* _GIVEN REQUEST_:
Please edit these lines so that each occurrence of "breadcrumb link" reads "breadcrumb entry", with everything else left unchanged.

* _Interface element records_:
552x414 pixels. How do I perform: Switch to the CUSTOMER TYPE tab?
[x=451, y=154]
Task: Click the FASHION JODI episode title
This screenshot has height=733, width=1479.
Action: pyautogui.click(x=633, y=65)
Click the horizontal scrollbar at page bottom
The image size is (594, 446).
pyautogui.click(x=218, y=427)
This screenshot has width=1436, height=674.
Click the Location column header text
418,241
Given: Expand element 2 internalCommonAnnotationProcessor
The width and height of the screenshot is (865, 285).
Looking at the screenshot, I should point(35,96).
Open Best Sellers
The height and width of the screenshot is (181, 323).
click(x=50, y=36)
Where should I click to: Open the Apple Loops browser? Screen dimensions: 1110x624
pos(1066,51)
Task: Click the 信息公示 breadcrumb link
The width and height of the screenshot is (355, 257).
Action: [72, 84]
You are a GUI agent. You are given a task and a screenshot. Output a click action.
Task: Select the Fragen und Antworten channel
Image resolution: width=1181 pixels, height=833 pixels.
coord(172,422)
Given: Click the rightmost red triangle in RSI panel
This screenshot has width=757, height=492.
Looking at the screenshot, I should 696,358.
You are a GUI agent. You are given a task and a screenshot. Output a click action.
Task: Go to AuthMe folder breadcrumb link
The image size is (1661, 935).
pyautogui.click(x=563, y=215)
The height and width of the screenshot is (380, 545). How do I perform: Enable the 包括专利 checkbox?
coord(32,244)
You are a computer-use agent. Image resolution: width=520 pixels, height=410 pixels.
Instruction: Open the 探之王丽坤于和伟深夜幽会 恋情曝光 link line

* _SOLUTION TO THIS EXERCISE_:
552x414 pixels. How do I perform: Switch to the CUSTOMER TYPE tab?
[x=451, y=154]
Task: Click the FASHION JODI episode title
This screenshot has height=733, width=1479.
Action: pyautogui.click(x=633, y=65)
Click the horizontal scrollbar at page bottom
The image size is (594, 446).
pyautogui.click(x=218, y=427)
This screenshot has width=1436, height=674.
Click the Location column header text
418,241
Given: Expand element 2 internalCommonAnnotationProcessor
The width and height of the screenshot is (865, 285).
Looking at the screenshot, I should point(35,96).
Open Best Sellers
The height and width of the screenshot is (181, 323).
click(x=50, y=36)
Where should I click to: Open the Apple Loops browser? Screen dimensions: 1110x624
pos(1066,51)
Task: Click the 信息公示 breadcrumb entry
The width and height of the screenshot is (355, 257).
Action: [72, 84]
You are a GUI agent. You are given a task and a screenshot. Output a click action.
Task: Select the Fragen und Antworten channel
Image resolution: width=1181 pixels, height=833 pixels.
coord(172,422)
Given: Click the rightmost red triangle in RSI panel
This screenshot has width=757, height=492.
Looking at the screenshot, I should 696,358.
You are a GUI agent. You are given a task and a screenshot. Output a click action.
Task: Go to AuthMe folder breadcrumb entry
The image size is (1661, 935).
pyautogui.click(x=563, y=215)
The height and width of the screenshot is (380, 545). How do I perform: Enable the 包括专利 checkbox?
coord(32,244)
You are a computer-use agent. Image resolution: width=520 pixels, height=410 pixels.
Instruction: Open the 探之王丽坤于和伟深夜幽会 恋情曝光 link line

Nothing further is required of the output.